OBJETIVO 1
Transcreva sem nenhuma alteração, entre as linhas de dados, o trecho que vai da linha que contém "You are a GUI" até a linha que contém "click(x=734, y=816)", incluindo ambas.

TRECHO FORNECIDO
====
Baden Powell e a Bahia – Caso de amor?

 Leni David

Fazendo amigos

Vinícius de Moraes poetizou um dia que “a vida é a arte do encontro” e foi graças a um encontro casual numa livraria do quartier latin que conheci Haroldo Basílio, mineiro de nascimento e carioca por adoção. Fiquei sabendo, depois, que ele era músico e que dirigia um grupo musical, o Son Brésil.

Haroldo reside em Paris desde 1976, época em que trabalhou como bailarino e percussionista no “Via Brasil”, um dos maiores cabarés brasileiros que existiu na Europa. Fez várias tournées com o grupo “Brasil Tropical”, e na volta a Paris foi trabalhar como bailarino no Moulin Rouge, ao lado de Lisette Malidor. Haroldo realizou vários espetáculos, no Régine’s e no famoso restaurante Maxim’s, em Londres e Paris ; trabalhou com artistas brasileiros de grande sucesso na época, como Maria d’Aparecida e Nazaré Pereira, também participando de gravações com Henri Salvador e Pierre Vassiliu. Só no início dos anos 80 ele iniciou sua carreira solo, como cantor e trompetista, acompanhado do guitarrista Chiquinho Timóteo, com o qual realizou várias tournées pela Europa.

Basílio tornou-se um amigo e grande colaborador ; ele conhecia inúmeros artistas que trabalhavam na noite parisiense e ofereceu-me a possibilidade de conhecer músicos e cantores brasileiros residentes na capital francesa. Graças à sua ajuda realizei uma série de entrevistas com esses artistas, assisti suas apresentações em diversas casas de espetáculos e pude perceber, também, o importante “trabalho de bastidor”, desenvolvido por esses profissionais para a divulgação da música brasileira no exterior.

Foi através de Haroldo conheci Salomé, “a voz mais bonita de Paris”, segundo ele. Salomé da Bahia, como é conhecida na noite parisiense, dona de uma voz extraordinária, capaz de encantar platéias no famoso cabaré Chez Félix da rue Mouffetard e noBrasil Tropical”. Salomé, como indica o seu nome artístico, é baiana de Salvador, e começou a cantar em programas de auditórios na Rádio Sociedade da Bahia, nos anos 60, usando o seu verdadeiro nome : Merinha Silva. Também conheci Sebastião Perazzo, o Tião da Bahia, que mora em Paris, há cerca de 20 anos. Tião tem quatro discos gravados, sendo que o último, “Raízes de Angola e do Brasil” em parceria com outros artistas, inclusive, Cesária Évora. Tião também musicou a peça “O auto da compadecida, apresentada no Teatro Odeon, em Paris, em 1974 e fez várias tournées pela Europa e Estados Unidos divulgando a música brasileira.
====
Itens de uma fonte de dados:

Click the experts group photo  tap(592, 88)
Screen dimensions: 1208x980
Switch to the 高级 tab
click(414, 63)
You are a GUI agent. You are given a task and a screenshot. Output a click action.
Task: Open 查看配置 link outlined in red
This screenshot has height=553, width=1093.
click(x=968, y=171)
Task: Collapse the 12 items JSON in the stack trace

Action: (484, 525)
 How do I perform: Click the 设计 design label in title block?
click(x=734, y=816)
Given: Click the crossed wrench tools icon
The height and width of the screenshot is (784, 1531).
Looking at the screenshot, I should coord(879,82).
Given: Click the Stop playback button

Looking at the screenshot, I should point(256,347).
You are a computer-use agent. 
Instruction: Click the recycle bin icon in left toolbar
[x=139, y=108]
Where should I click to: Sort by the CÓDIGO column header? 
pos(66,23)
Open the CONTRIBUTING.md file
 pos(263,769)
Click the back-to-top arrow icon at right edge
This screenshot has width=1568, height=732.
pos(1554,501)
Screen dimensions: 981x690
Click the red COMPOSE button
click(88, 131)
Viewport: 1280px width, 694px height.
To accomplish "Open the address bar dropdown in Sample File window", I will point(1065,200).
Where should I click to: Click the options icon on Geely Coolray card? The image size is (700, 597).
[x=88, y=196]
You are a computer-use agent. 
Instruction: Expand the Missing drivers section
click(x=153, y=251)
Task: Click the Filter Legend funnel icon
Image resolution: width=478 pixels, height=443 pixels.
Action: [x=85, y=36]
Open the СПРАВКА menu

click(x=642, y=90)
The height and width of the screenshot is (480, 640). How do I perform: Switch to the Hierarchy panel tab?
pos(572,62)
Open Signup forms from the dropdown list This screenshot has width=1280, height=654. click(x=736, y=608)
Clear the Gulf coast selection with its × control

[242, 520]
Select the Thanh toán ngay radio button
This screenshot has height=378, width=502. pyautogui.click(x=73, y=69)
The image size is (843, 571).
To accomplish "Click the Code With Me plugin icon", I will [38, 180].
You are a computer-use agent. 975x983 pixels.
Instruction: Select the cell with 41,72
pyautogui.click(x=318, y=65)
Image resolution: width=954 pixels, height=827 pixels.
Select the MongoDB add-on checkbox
====
OBJETIVO 2
Dê continuidade ao texto sobre os artistas brasileiros na noite parisiense, a partir do ponto em que ele termina.

RESPOSTA DO EXERCÍCIO 1
You are a GUI agent. You are given a task and a screenshot. Output a click action.
Task: Open 查看配置 link outlined in red
This screenshot has height=553, width=1093.
click(x=968, y=171)
Task: Collapse the 12 items JSON in the stack trace

Action: (484, 525)
 How do I perform: Click the 设计 design label in title block?
click(x=734, y=816)

RESPOSTA DO EXERCÍCIO 2
“Sangue Novo”

Uma noite, fui convidada por Tião para assistir a um show no Blue Note, um barzinho aconchegante, dirigido por Janette, onde não falta caipirinha, público e apresentações de bons músicos. A noitada corria animada com Tião cantando um repertório de excelente qualidade e chegou ao seu momento culminante quando ele tocou o berimbau (uma das mais bonitas execuções desse instrumento que tive a oportunidade de ver), arrebatando aplausos entusiasmados do público presente. Após o intervalo explicou que ia “botar sangue novo” no palco e convidou, além do seu filho, os irmãos Philippe e Marcel Baden Powell, que estavam presentes, para dar uma “canja”. Os jovens subiram ao palco, Philippe no órgão eletrônico e Marcel ao violão, e quem assistia ao espetáculo, além da surpresa, sentiu-se privilegiado por testemunhar um momento inesquecível de boa música. Enquanto eles se apresentavam, fiz algumas fotos e após a apresentação fui falar com os dois, que estavam acompanhados de jovens amigos. Philippe, com 18 anos na época, e Marcel, 14 anos não escondiam a timidez e um deles disparou: “não somos artistas ainda… o artista é Baden Powell!” Porém, concordaram em dar-me o endereço residencial para que eu enviasse as fotografias que havia feito.

Philippe e Marcelo

Encontro com Baden Powell

Fiz toda essa preleção pois foi graças à cumplicidade desses amigos que consegui o contato com Baden Powell, que residia em Paris naquele momento. Estávamos em 1996. Telefonei falando das fotos e propondo uma entrevista a Baden; Sílvia, mulher e anjo da guarda do nosso artista, disse-me que não seria possível naquele momento pois Baden viajaria para a Itália no dia seguinte, para uma série de apresentações. Não me fiz de rogada, e esperei pacientemente que uma nova oportunidade se apresentasse. Alguns dias depois, fiz novo contato pois havia assistido uma apresentação de Baden no Hot Brass e tinha certeza de que ele já se encontrava na cidade. Liguei para a residência dos artistas e, para minha surpresa, foi o próprio Baden quem respondeu ao telefone. Falei sobre o meu encontro com Phillippe e Marcel no Blue Note, das fotografias que havia feito e do meu desejo de entregá-las e, se possível, de entrevistá-lo. Muito simpático ele aceitou a minha proposição e marcamos para o dia 30 de abril, no início da tarde.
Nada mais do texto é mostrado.